Aufgüsse durchführen
Beim Aufguss wird Wasser auf die heißen Steine gegossen – oft mit einigen Tropfen ätherischem Öl. Das erhöht kurzfristig die Luftfeuchtigkeit und die gefühlte Temperatur. Eukalyptus und Menthol wirken atemwegsöffnend, Lavendel eher beruhigend.
Gießen Sie etwa 100 bis 150 ml Wasser langsam in Bögen über die Steine, nicht in einem Schwall – das vermeidet thermische Risse. Wer gerade erst die Sauna betreten hat, wartet einige Minuten, bevor er aufgießt. Wer einen Aufguss nicht verträgt, darf die Sauna jederzeit verlassen.
Abkühlung und Ruhephasen
Die Abkühlung nach dem Saunagang ist kein optionaler Schritt: Sie bringt die Körpertemperatur in den Normalbereich zurück, schließt die Poren und trainiert durch den Temperaturwechsel das Gefäßsystem.
Kühlen Sie sich zuerst einige Minuten an der frischen Luft ab, dann mit einer Kaltdusche (Beine zuerst, dann Rumpf) oder im Tauchbecken.
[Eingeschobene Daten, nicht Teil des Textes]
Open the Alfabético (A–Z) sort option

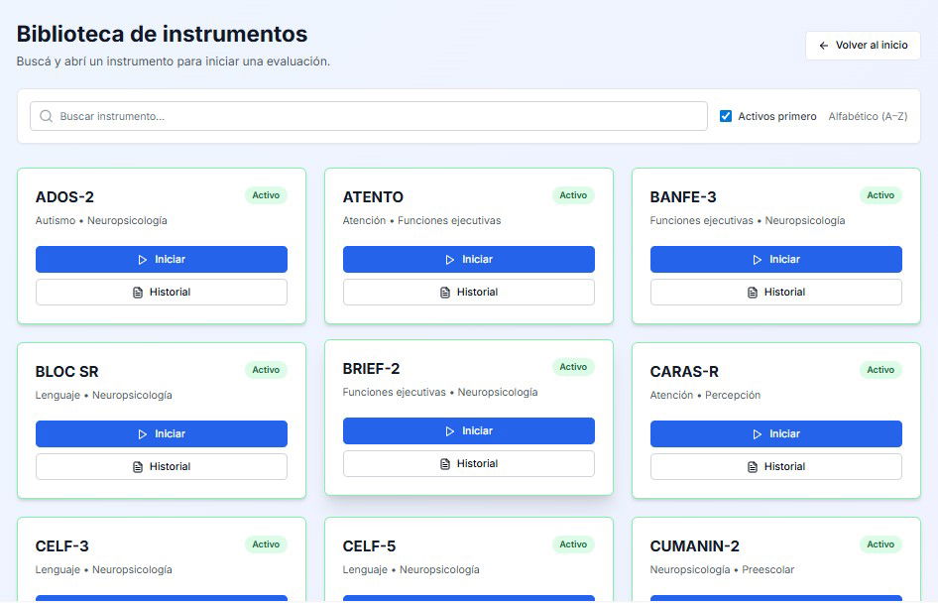pos(868,116)
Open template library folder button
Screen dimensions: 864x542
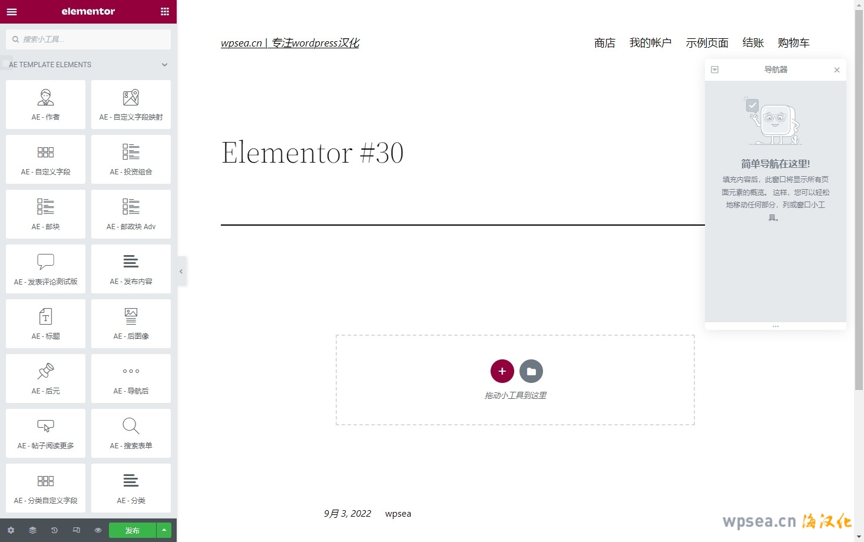point(531,371)
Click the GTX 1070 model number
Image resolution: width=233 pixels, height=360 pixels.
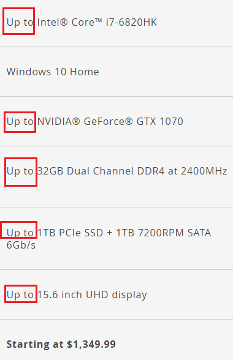point(160,121)
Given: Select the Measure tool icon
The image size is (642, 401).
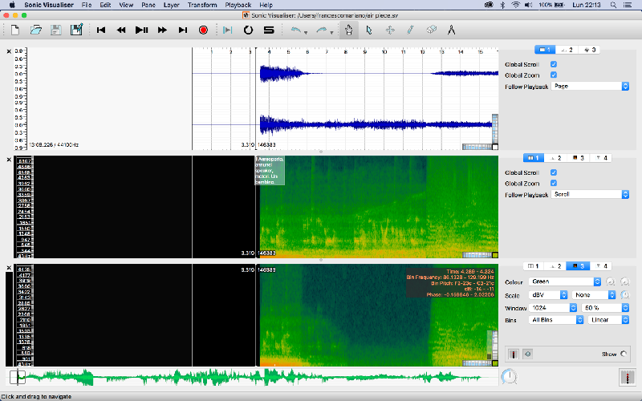Looking at the screenshot, I should coord(452,30).
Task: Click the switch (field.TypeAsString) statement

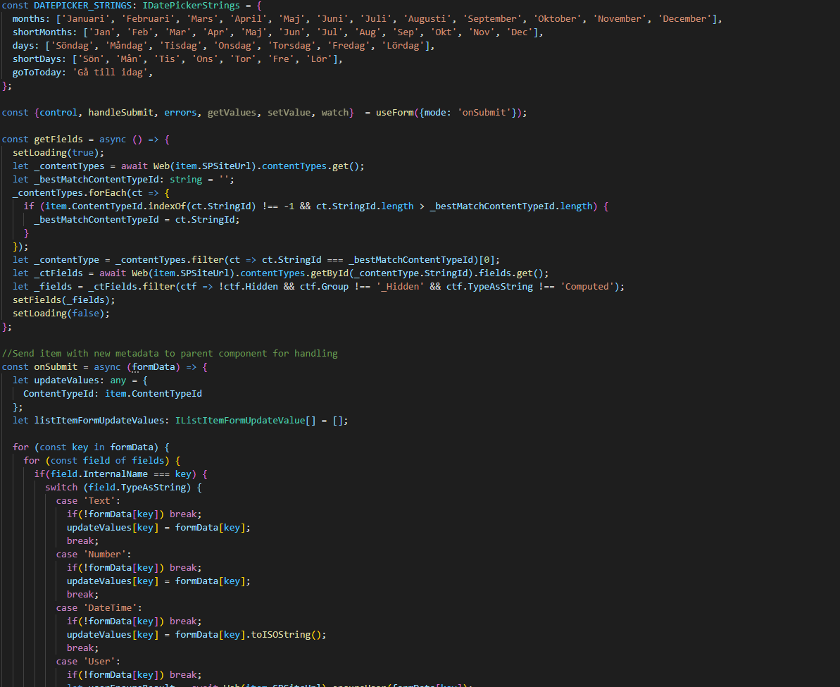Action: [x=123, y=488]
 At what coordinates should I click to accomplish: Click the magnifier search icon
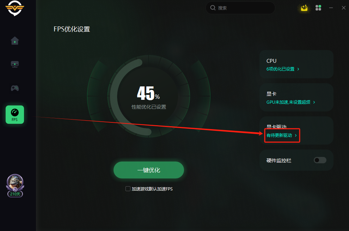(x=213, y=8)
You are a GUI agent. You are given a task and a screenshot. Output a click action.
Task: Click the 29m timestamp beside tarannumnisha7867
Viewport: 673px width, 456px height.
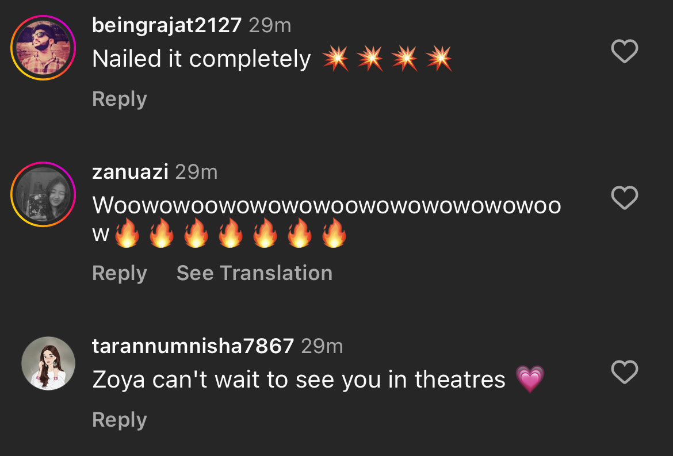[x=322, y=346]
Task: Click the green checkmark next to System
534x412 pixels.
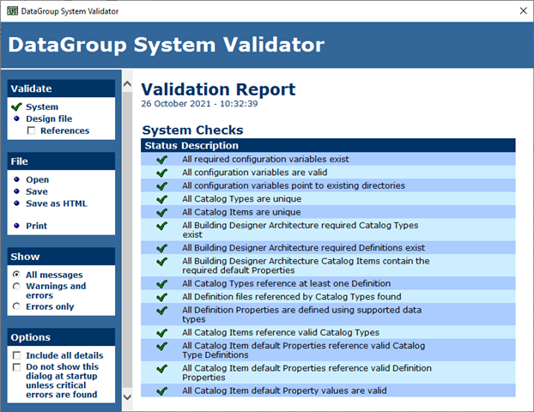Action: click(x=16, y=107)
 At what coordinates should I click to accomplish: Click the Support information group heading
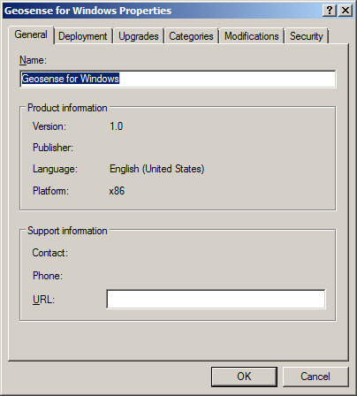[67, 231]
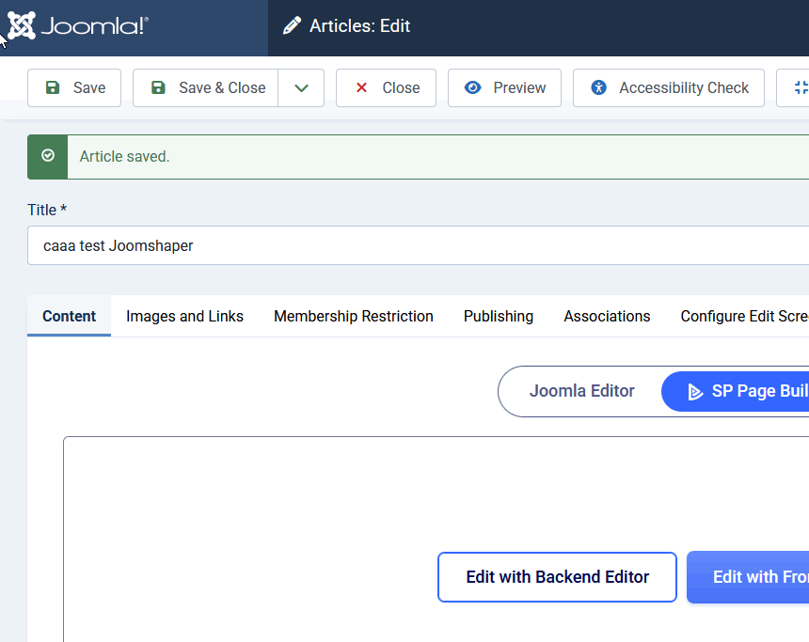Open the Membership Restriction tab
Image resolution: width=809 pixels, height=642 pixels.
click(353, 316)
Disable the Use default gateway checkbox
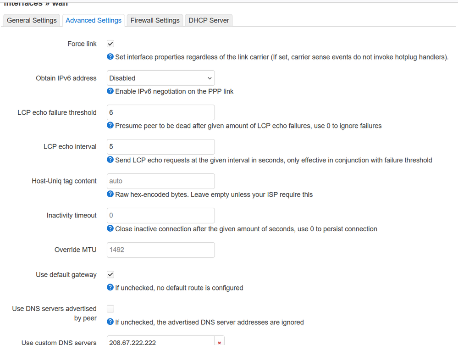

Direktes Springen aus der heißen Sauna ins Kaltbecken überfordert das Herz-Kreislauf-System – vor allem bei Anfängern.
Die Ruhephase danach sollte mindestens so lang sein wie der vorangegangene Saunagang, in der Praxis 15 bis 20 Minuten. Legen Sie sich hin, Füße auf gleicher Höhe wie der Körper. Zwei bis drei Gänge pro Besuch sind üblich.
Häufige Fehler und Warnsignale
Die meisten Probleme im Saunabetrieb gehen auf vier Fehler zurück:
- Zu lange bleiben: Schwindel, Übelkeit oder plötzlich ausbleibendes Schwitzen sind Zeichen, die Sauna sofort zu verlassen.
- Abkühlung überspringen: Wer direkt nach dem Saunagang in die Umkleide geht, verliert den Trainingseffekt für das Gefäßsystem.
- Zu wenig trinken: Pro Gang verliert der Körper 0,5 bis 1 Liter Flüssigkeit. Trinken Sie nach jedem Gang mindestens ein Glas Wasser oder ungesüßten Tee.
- Alkohol vor der Sauna: Alkohol senkt den Blutdruck und erweitert die Gefäße – in Kombination mit Sauna-Hitze erhöht das das Risiko eines Kreislaufkollapses erheblich.
Bei akuten Infekten, Fieber, offenen Wunden oder frischen Ekzemen sollten Sie die Sauna meiden. Menschen mit Herzerkrankungen, Herzrhythmusstörungen oder einem Herzinfarkt in den letzten drei Monaten konsultieren vorher einen Arzt. Gleiches gilt in der Schwangerschaft, besonders ab dem zweiten Trimester.